→ **Instructions for the task**
Please write out the listing below again, replacing "Identify the location of" with "Find the position of" and changing nothing else. Leave out the pictures.
=== Provided data ===
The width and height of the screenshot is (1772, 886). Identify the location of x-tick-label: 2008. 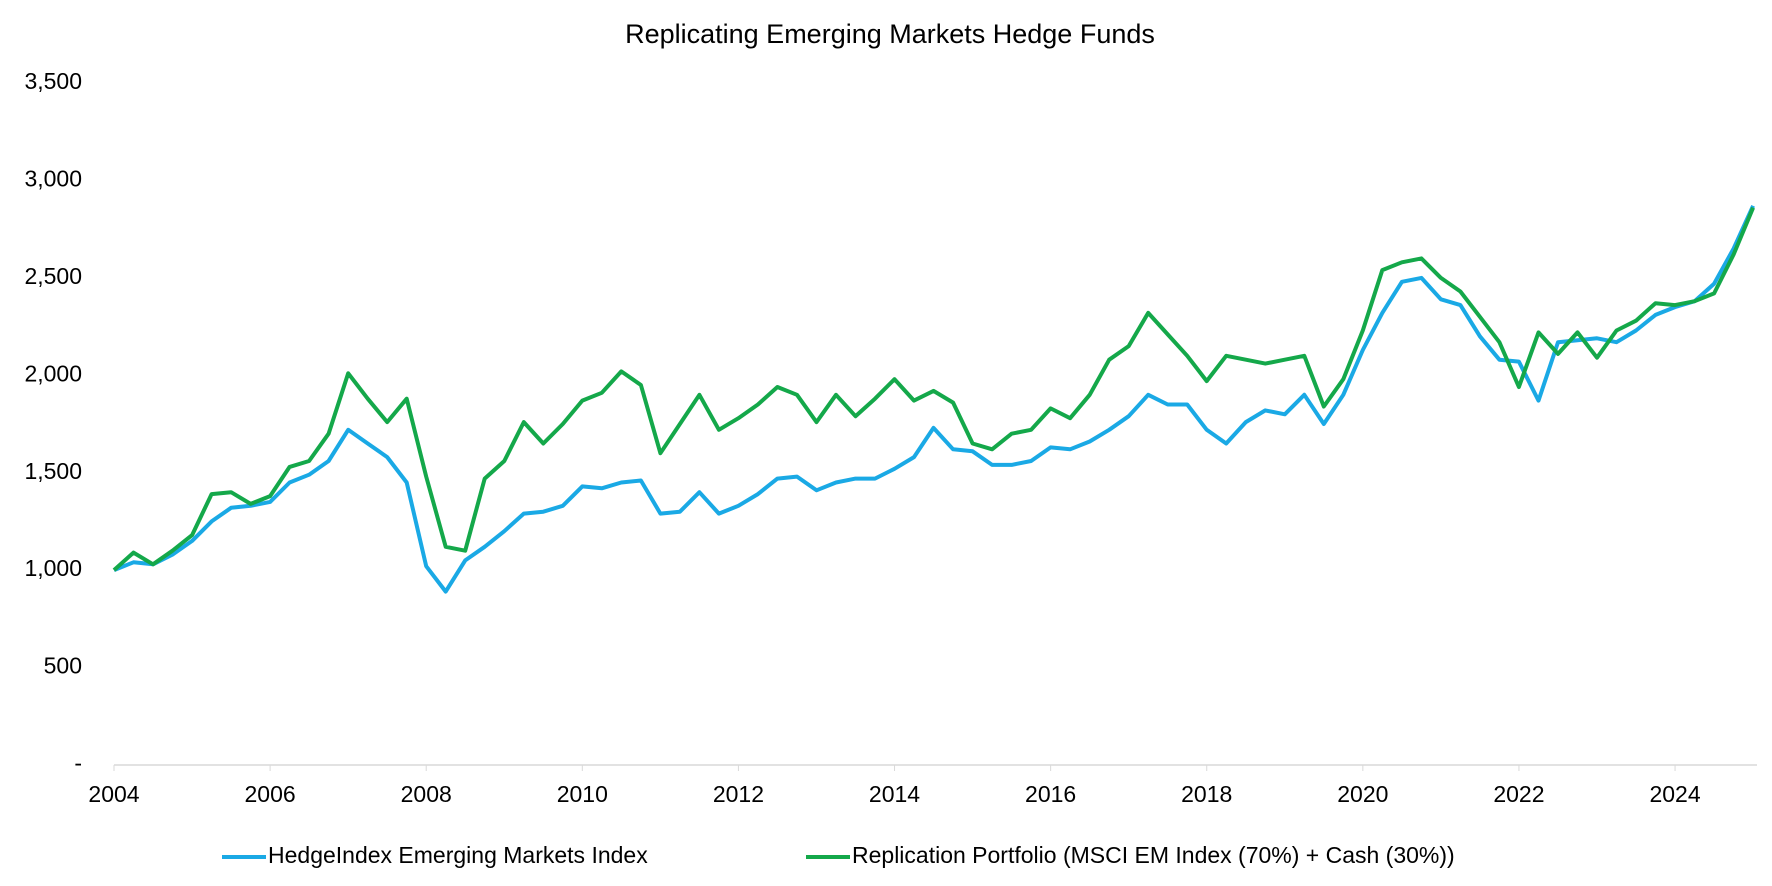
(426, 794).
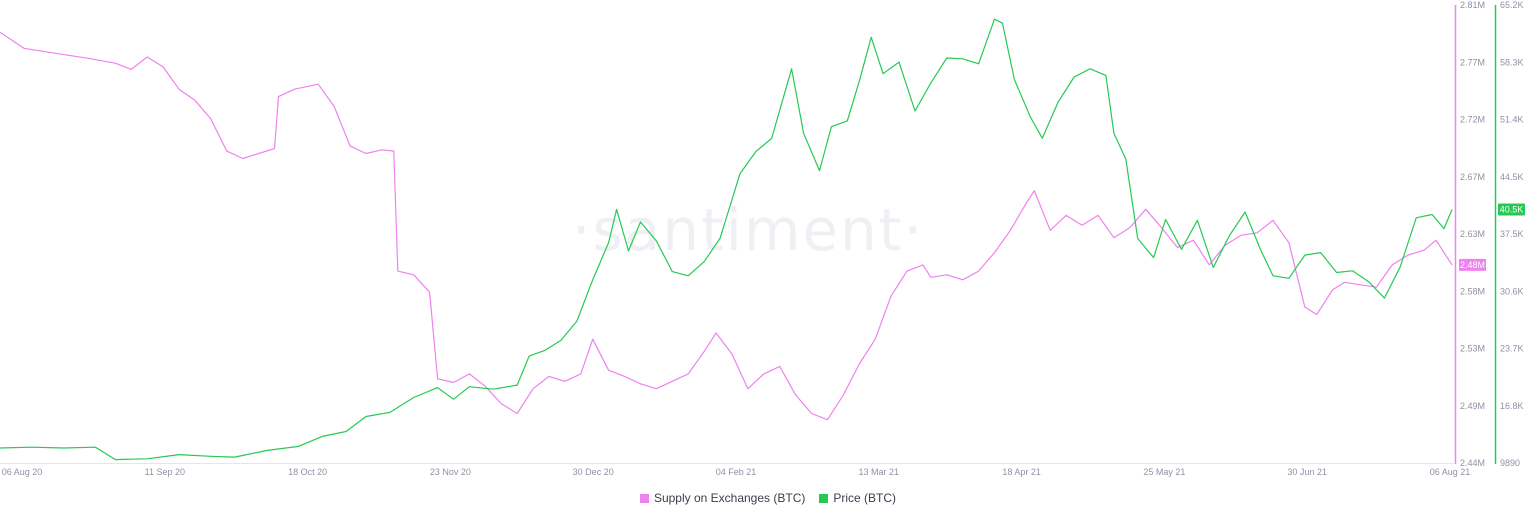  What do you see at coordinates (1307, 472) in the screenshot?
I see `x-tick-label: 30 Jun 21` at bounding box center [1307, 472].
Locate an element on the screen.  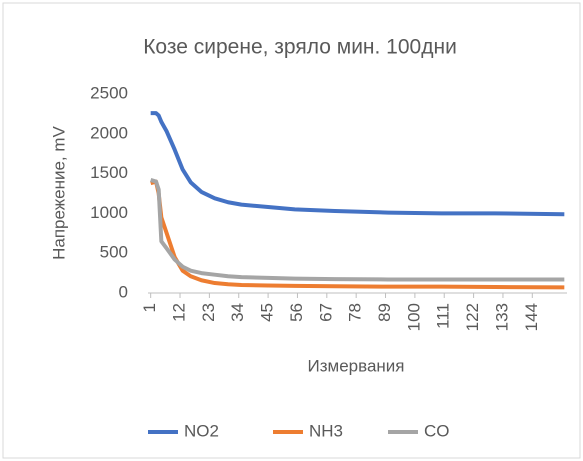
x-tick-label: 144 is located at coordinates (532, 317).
===
→ **Your response**
The width and height of the screenshot is (1772, 886). Find the position of x-tick-label: 2008. 
(426, 794).
  What do you see at coordinates (1307, 472) in the screenshot?
I see `x-tick-label: 30 Jun 21` at bounding box center [1307, 472].
Locate an element on the screen.  
x-tick-label: 144 is located at coordinates (532, 317).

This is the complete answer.